▶ [Given text]:
Rate Limiter — System Design from First Principles

Step I·Clarify Scope

A limiter is a tax on every request.

Most systems can be slow on the cold path. A rate limiter has no cold path — every request that enters the API touches it first. Scope is therefore an exercise in keeping that touch impossibly cheap.

Q · Functional Boundary

What are we actually building?

Given (user, endpoint) and the current moment, return allow or deny — and update the count. Per-user, per-IP, per-endpoint limits. Not billing tiers, not abuse detection, not adaptive throttling. Those are products built on a rate limiter — not the rate limiter itself.

Q · Read / Write Ratio

Which direction does the traffic flow?

One-to-one. Every request reads the current count and writes the new one. The limiter is the traffic. Whatever latency you spend on the limiter is added to every API call behind it — a 5 ms limiter on a 30 ms endpoint is a 17 % tax you charged yourself.

Q · Consistency Need

Must the count be exact?

Approximate is fine for nearly everything: ads, search, public APIs. If a user briefly slips two requests over the limit during a race, no one is harmed. The exceptions — login attempts, payment retries, fraud signals — are security boundaries, and for those we trade latency for precision deliberately.

Why this matters

The first instinct is to make the limiter fair — global counts, perfect precision, instant updates. That instinct is wrong. Fairness costs coordination, coordination costs milliseconds, and milliseconds on every request add up to the limiter being slower than what it protects. The senior move is to accept small overages so the limiter can keep up.

The senior move

Name what you are not limiting. "This is per-user, per-endpoint, per-region. Cross-region global quota is a separate design with a separate budget." Saying this out loud at the start removes 80 % of the ambiguity that bogs the rest of the interview down.

Step II·Establish Scale

A budget measured in microseconds.

A rate limiter that takes 10 milliseconds is a worse-than-useless rate limiter. The latency goal is not a comfort target — it is the spec. Run the arithmetic and the constraints fall out by themselves.

▶ [Collected data]:
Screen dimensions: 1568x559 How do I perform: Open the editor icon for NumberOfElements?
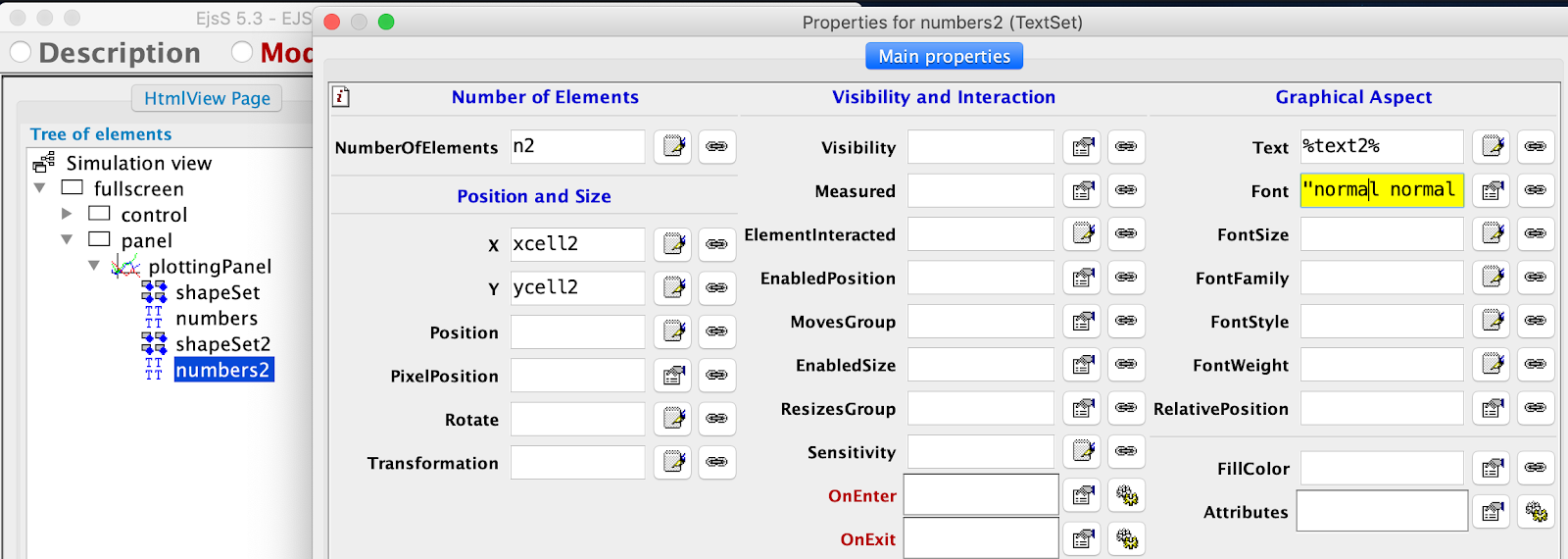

▶ [Aim A]:
In the rate limiter text, how large a tax does a 5 ms limiter on a 30 ms endpoint represent?
▶ [Aim B]:
From the rate limiter text, reproduce the passage starting with "Approximate is fine" and going on through "for precision deliberately.".

▶ [Exercise result A]:
A 17 % tax.

▶ [Exercise result B]:
Approximate is fine for nearly everything: ads, search, public APIs. If a user briefly slips two requests over the limit during a race, no one is harmed. The exceptions — login attempts, payment retries, fraud signals — are security boundaries, and for those we trade latency for precision deliberately.